» **THE PROBLEM**: Whenever a line in the data holds the string "help", pull that line out.

Saved data entries:
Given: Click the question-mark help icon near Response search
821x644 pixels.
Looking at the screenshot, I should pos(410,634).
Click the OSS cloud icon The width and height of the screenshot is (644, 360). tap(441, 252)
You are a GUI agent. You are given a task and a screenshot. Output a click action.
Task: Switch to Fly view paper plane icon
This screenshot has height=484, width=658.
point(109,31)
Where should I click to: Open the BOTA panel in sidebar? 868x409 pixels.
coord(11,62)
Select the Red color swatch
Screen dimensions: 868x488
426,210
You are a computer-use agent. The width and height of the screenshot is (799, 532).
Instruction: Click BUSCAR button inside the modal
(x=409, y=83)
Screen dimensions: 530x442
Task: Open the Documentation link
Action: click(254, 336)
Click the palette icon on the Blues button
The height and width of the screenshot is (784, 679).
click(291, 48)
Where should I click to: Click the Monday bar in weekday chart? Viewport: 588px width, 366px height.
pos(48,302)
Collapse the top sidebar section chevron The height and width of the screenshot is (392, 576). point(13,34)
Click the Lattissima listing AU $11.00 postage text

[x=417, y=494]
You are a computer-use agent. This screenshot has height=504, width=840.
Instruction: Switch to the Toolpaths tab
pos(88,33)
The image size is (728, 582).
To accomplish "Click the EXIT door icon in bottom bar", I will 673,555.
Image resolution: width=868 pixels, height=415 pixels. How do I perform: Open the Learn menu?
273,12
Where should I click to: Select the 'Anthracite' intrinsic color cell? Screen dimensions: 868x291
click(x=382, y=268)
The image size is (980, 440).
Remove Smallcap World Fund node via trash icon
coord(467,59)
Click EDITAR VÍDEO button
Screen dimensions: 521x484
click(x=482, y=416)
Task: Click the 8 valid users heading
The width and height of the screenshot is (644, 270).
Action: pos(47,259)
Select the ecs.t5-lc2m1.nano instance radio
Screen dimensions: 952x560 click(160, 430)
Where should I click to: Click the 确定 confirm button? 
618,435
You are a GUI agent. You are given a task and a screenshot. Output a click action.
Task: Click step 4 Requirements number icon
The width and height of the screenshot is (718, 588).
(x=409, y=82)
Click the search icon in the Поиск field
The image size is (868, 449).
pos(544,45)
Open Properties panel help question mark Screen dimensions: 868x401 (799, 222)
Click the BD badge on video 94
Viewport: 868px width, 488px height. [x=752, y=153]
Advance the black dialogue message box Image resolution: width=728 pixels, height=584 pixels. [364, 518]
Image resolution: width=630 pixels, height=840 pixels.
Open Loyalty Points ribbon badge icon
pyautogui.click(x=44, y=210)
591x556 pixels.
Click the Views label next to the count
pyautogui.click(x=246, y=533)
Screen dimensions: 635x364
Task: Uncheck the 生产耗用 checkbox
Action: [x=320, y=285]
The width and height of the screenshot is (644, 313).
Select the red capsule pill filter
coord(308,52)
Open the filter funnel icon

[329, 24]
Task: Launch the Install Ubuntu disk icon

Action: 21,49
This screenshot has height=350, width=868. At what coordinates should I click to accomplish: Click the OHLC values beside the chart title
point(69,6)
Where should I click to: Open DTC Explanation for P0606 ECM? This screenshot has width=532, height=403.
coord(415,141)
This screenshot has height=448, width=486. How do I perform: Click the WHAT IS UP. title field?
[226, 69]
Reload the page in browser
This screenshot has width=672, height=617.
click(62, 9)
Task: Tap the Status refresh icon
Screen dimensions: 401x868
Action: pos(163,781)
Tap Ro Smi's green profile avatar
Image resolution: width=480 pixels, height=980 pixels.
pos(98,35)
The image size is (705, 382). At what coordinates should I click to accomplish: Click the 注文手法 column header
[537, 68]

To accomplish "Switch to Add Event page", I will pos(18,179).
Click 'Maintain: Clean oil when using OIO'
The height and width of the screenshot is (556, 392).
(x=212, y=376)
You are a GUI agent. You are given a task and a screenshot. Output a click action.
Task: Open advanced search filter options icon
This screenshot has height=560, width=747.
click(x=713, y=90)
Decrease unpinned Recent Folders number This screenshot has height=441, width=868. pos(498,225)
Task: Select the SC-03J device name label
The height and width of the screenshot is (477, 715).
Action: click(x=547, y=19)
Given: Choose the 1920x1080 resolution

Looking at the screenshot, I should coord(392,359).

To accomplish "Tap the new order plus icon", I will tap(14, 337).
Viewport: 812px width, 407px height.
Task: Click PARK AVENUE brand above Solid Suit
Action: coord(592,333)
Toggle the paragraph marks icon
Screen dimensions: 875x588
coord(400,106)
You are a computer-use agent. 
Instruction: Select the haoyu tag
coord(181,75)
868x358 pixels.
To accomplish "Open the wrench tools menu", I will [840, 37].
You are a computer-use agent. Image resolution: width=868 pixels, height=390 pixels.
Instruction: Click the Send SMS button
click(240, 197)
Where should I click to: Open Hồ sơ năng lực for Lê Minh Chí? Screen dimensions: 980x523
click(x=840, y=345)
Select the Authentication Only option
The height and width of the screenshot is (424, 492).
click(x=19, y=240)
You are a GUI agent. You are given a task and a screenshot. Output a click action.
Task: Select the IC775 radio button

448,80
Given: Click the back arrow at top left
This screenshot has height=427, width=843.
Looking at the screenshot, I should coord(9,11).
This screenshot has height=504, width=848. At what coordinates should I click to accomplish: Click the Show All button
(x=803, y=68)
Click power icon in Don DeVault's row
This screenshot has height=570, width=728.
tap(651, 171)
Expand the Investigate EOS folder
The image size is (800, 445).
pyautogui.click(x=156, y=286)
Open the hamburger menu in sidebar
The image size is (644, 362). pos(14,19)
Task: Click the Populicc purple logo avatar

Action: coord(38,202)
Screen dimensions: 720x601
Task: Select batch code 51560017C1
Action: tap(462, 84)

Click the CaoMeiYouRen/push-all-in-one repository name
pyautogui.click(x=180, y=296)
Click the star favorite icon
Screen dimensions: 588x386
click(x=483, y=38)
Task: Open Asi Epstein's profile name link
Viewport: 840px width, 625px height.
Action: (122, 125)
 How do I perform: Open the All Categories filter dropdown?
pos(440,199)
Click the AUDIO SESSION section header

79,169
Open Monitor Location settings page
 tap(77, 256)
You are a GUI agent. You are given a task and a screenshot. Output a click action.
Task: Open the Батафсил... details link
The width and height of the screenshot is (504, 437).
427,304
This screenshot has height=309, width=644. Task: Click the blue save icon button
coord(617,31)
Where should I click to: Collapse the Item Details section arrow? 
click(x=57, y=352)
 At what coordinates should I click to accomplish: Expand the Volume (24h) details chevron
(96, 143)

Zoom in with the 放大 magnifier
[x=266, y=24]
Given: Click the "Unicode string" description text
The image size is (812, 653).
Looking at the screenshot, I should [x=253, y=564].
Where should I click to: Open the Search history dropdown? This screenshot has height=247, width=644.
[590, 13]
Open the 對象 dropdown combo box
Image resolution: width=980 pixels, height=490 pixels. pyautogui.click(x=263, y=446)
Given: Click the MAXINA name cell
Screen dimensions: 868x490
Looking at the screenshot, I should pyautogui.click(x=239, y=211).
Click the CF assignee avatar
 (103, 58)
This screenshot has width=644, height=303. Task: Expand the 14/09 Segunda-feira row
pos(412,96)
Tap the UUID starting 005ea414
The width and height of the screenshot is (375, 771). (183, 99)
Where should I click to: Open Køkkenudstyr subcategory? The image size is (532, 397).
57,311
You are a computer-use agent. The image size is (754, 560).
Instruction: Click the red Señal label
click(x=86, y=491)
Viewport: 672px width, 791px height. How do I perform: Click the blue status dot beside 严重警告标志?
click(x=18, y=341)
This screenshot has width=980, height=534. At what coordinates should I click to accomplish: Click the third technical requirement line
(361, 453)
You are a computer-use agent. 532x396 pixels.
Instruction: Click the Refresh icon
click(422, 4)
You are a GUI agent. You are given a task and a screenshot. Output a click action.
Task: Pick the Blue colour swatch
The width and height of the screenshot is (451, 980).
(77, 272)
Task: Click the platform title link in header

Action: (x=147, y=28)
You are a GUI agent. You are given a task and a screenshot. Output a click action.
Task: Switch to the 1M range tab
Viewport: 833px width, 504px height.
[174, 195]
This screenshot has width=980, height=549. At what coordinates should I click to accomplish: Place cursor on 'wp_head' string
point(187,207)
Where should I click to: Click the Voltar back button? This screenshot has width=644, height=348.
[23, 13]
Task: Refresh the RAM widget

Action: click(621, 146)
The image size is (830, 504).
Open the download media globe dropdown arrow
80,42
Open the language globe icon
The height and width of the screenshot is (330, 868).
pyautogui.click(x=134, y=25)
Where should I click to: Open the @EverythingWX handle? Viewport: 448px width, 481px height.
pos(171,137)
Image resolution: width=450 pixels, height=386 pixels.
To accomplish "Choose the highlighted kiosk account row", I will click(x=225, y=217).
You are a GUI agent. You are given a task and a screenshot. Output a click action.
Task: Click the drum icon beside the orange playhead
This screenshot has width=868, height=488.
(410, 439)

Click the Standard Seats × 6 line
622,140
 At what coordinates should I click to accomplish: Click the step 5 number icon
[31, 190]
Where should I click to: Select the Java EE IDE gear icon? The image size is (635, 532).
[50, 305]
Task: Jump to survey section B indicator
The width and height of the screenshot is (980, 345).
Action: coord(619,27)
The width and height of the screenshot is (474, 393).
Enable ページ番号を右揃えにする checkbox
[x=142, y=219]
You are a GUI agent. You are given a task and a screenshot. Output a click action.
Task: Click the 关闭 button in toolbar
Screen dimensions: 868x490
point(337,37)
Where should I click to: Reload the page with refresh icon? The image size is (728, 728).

» **ANSWER BOX**:
Given: Click the question-mark help icon near Response search
Open Properties panel help question mark Screen dimensions: 868x401 (799, 222)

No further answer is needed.